*EXCERPT TO READ:*
+ + + +
Working with CSV Files

Introduction

CSV (Comma-Separated Values) is one of the most common formats for exchanging tabular data. Python's built-in csv module handles the parsing so you do not have to split strings manually.

Reading a CSV File

Given a file employees.csv:

firstname,lastname,department,salary
Alice,Smith,Engineering,80000
Bob,Jones,Finance,65000
Charlie,Brown,HR,55000
import csv

with open("employees.csv", "r", newline="") as f:
reader = csv.reader(f)
for row in reader:
print(row)

Output

['firstname', 'lastname', 'department', 'salary']
['Alice', 'Smith', 'Engineering', '80000']
['Bob', 'Jones', 'Finance', '65000']
['Charlie', 'Brown', 'HR', '55000']

Always pass newline="" when opening CSV files — this prevents csv.reader from mishandling line endings on Windows.
+ + + +
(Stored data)
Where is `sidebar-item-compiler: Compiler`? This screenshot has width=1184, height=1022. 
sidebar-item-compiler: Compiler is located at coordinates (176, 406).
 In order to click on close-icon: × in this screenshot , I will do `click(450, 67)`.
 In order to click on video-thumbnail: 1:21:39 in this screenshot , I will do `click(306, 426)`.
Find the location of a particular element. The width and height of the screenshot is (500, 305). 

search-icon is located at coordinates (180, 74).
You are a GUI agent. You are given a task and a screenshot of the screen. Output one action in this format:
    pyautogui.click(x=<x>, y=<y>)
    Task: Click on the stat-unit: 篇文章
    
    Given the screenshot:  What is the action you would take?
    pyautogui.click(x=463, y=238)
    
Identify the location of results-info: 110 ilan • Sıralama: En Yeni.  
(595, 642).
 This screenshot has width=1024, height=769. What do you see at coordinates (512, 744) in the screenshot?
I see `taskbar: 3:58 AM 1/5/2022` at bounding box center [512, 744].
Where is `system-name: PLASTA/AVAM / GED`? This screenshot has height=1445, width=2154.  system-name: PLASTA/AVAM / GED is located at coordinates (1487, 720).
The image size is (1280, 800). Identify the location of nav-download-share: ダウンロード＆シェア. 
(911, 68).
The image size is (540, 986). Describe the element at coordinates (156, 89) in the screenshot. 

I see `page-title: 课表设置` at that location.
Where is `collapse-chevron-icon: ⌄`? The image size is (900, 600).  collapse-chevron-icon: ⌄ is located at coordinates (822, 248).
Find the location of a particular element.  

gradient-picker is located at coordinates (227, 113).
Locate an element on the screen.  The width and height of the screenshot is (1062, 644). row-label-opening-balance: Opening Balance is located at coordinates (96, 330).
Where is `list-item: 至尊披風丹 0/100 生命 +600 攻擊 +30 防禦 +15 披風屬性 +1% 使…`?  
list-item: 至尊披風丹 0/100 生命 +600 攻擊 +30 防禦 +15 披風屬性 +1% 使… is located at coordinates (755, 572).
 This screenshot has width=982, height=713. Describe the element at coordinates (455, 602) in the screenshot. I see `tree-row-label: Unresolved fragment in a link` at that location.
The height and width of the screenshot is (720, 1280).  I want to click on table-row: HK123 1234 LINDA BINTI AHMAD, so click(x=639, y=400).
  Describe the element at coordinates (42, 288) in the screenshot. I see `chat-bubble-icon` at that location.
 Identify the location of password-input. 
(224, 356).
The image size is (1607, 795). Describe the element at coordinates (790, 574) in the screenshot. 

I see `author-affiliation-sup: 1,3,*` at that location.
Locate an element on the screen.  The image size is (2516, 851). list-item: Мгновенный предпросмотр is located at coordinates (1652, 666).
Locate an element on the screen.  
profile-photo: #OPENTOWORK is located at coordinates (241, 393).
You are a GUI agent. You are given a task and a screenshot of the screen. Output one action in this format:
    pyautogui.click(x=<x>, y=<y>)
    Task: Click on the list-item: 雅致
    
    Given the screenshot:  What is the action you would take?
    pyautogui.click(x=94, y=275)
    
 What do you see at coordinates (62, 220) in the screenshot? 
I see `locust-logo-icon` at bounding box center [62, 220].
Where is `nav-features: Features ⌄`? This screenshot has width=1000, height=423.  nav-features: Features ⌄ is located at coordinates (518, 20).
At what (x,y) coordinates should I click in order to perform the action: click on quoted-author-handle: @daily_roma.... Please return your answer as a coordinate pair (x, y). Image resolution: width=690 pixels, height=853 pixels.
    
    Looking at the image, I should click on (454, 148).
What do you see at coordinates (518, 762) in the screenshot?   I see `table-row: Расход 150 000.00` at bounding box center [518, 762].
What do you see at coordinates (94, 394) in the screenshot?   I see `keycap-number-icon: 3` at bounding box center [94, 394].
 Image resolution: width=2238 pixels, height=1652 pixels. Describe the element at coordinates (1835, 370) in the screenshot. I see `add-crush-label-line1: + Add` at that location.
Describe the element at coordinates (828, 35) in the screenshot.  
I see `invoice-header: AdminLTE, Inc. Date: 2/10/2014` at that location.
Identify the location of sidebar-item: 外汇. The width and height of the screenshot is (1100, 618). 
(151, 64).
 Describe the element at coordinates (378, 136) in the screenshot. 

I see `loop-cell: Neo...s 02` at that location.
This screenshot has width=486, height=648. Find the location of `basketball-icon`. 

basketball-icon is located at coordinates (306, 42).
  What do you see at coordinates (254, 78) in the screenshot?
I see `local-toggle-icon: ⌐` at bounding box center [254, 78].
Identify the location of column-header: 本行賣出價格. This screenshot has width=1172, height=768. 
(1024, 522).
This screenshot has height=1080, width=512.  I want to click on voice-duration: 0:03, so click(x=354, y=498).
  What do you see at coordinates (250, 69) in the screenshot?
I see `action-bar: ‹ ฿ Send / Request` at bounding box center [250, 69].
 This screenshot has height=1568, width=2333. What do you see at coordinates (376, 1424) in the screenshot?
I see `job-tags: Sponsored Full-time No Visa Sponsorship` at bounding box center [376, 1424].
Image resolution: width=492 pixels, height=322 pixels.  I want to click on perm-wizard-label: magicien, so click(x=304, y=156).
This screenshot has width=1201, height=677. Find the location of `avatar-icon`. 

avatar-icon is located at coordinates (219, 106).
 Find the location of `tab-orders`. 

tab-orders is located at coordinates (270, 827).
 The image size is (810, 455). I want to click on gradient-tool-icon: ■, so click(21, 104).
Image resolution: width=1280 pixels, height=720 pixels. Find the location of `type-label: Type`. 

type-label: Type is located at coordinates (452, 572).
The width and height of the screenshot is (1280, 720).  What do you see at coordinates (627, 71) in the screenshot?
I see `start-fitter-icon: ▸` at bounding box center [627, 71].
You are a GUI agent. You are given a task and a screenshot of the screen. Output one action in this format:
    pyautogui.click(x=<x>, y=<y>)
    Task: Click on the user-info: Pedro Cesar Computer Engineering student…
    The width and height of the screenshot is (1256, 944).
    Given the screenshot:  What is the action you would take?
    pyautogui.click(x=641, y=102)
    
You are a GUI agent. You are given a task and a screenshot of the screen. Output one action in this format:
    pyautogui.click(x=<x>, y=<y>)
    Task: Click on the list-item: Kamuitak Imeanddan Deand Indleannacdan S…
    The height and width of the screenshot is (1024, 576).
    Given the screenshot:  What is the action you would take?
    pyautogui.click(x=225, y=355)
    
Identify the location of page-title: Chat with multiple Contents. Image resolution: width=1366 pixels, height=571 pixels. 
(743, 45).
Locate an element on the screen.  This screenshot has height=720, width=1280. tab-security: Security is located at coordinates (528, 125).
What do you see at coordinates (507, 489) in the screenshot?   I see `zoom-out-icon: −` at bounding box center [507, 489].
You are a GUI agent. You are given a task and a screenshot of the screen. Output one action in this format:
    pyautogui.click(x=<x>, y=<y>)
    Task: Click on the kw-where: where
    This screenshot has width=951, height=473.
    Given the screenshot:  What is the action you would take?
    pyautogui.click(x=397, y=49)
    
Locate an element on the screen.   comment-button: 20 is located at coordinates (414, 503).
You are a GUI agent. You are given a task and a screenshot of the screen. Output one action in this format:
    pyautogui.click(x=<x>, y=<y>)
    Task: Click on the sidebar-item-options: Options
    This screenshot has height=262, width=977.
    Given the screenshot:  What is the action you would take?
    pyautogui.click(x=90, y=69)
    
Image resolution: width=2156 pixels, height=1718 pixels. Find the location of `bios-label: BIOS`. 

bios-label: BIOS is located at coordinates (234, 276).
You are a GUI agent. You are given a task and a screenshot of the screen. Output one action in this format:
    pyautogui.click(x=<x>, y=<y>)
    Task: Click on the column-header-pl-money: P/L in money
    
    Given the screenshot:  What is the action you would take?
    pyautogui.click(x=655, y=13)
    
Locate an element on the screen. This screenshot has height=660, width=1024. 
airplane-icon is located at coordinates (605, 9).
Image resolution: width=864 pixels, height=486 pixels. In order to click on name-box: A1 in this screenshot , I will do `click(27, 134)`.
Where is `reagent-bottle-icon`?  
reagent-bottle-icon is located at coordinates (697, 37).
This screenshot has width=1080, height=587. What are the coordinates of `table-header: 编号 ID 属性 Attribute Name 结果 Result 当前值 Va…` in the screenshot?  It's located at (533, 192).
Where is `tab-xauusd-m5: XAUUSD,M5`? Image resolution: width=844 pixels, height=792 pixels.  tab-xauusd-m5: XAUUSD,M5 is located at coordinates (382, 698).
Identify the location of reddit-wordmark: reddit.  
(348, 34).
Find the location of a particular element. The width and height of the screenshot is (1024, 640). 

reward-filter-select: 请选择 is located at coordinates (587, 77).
+ + + +
*QUESTIONS TO ANSWER:*
1) Print the part of the CSV excerpt starting with "CSV (Comma-Separated Values)" and going on through "reader = csv.reader(f)".
2) According to the CSV excerpt, why should newline="" be passed when opening a CSV file?
3) List the column names in the header row of employees.csv as the CSV excerpt shows it.
These lines are material apart from the CSV excerpt.

*ANSWERS FOR THE EXERCISE:*
1)
CSV (Comma-Separated Values) is one of the most common formats for exchanging tabular data. Python's built-in csv module handles the parsing so you do not have to split strings manually.

Reading a CSV File

Given a file employees.csv:

firstname,lastname,department,salary
Alice,Smith,Engineering,80000
Bob,Jones,Finance,65000
Charlie,Brown,HR,55000
import csv

with open("employees.csv", "r", newline="") as f:
reader = csv.reader(f)

2) Passing newline="" prevents csv.reader from mishandling line endings on Windows.

3) firstname, lastname, department, salary